Task directions:
Retype all of the entries below word for word, line by line, with no changes.
:: Supplied records
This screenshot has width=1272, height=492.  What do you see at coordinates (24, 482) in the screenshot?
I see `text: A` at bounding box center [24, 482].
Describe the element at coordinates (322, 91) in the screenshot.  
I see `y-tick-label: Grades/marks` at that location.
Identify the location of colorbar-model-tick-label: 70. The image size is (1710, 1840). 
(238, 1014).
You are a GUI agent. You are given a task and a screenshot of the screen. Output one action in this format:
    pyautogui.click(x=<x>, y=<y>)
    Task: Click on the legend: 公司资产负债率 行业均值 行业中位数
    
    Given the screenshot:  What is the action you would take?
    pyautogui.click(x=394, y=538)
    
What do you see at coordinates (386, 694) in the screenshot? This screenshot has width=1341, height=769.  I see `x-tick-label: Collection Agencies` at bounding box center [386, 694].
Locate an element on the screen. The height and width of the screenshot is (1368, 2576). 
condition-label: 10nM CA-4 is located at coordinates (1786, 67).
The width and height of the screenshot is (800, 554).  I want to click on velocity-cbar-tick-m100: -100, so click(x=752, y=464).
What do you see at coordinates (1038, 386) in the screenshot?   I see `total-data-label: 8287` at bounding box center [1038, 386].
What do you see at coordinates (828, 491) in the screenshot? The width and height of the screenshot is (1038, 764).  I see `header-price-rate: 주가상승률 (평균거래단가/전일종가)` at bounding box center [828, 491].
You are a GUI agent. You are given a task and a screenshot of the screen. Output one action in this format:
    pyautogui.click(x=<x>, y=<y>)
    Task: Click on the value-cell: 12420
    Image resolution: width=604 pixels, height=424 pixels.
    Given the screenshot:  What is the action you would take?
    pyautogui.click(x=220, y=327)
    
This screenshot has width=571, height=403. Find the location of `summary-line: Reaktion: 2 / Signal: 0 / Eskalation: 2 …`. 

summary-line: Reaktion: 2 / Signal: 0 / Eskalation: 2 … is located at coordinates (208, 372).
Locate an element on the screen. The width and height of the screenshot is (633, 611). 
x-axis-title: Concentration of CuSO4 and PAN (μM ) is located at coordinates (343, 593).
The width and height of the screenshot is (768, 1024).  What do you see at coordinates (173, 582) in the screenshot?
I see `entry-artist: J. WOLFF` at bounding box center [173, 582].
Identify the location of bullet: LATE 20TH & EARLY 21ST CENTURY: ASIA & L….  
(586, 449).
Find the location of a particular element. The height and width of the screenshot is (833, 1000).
::::
Worked solution:
This screenshot has width=1272, height=492.  What do you see at coordinates (24, 482) in the screenshot?
I see `text: A` at bounding box center [24, 482].
Describe the element at coordinates (322, 91) in the screenshot.  
I see `y-tick-label: Grades/marks` at that location.
Identify the location of colorbar-model-tick-label: 70. The image size is (1710, 1840). 
(238, 1014).
You are a GUI agent. You are given a task and a screenshot of the screen. Output one action in this format:
    pyautogui.click(x=<x>, y=<y>)
    Task: Click on the legend: 公司资产负债率 行业均值 行业中位数
    
    Given the screenshot:  What is the action you would take?
    pyautogui.click(x=394, y=538)
    
What do you see at coordinates (386, 694) in the screenshot? This screenshot has width=1341, height=769.  I see `x-tick-label: Collection Agencies` at bounding box center [386, 694].
Locate an element on the screen. The height and width of the screenshot is (1368, 2576). 
condition-label: 10nM CA-4 is located at coordinates (1786, 67).
The width and height of the screenshot is (800, 554).  I want to click on velocity-cbar-tick-m100: -100, so click(x=752, y=464).
What do you see at coordinates (1038, 386) in the screenshot?   I see `total-data-label: 8287` at bounding box center [1038, 386].
What do you see at coordinates (828, 491) in the screenshot? The width and height of the screenshot is (1038, 764).  I see `header-price-rate: 주가상승률 (평균거래단가/전일종가)` at bounding box center [828, 491].
You are a GUI agent. You are given a task and a screenshot of the screen. Output one action in this format:
    pyautogui.click(x=<x>, y=<y>)
    Task: Click on the value-cell: 12420
    Image resolution: width=604 pixels, height=424 pixels.
    Given the screenshot:  What is the action you would take?
    pyautogui.click(x=220, y=327)
    
This screenshot has width=571, height=403. Find the location of `summary-line: Reaktion: 2 / Signal: 0 / Eskalation: 2 …`. 

summary-line: Reaktion: 2 / Signal: 0 / Eskalation: 2 … is located at coordinates (208, 372).
Locate an element on the screen. The width and height of the screenshot is (633, 611). 
x-axis-title: Concentration of CuSO4 and PAN (μM ) is located at coordinates (343, 593).
The width and height of the screenshot is (768, 1024).  What do you see at coordinates (173, 582) in the screenshot?
I see `entry-artist: J. WOLFF` at bounding box center [173, 582].
Identify the location of bullet: LATE 20TH & EARLY 21ST CENTURY: ASIA & L….  
(586, 449).
Find the location of a particular element. The height and width of the screenshot is (833, 1000).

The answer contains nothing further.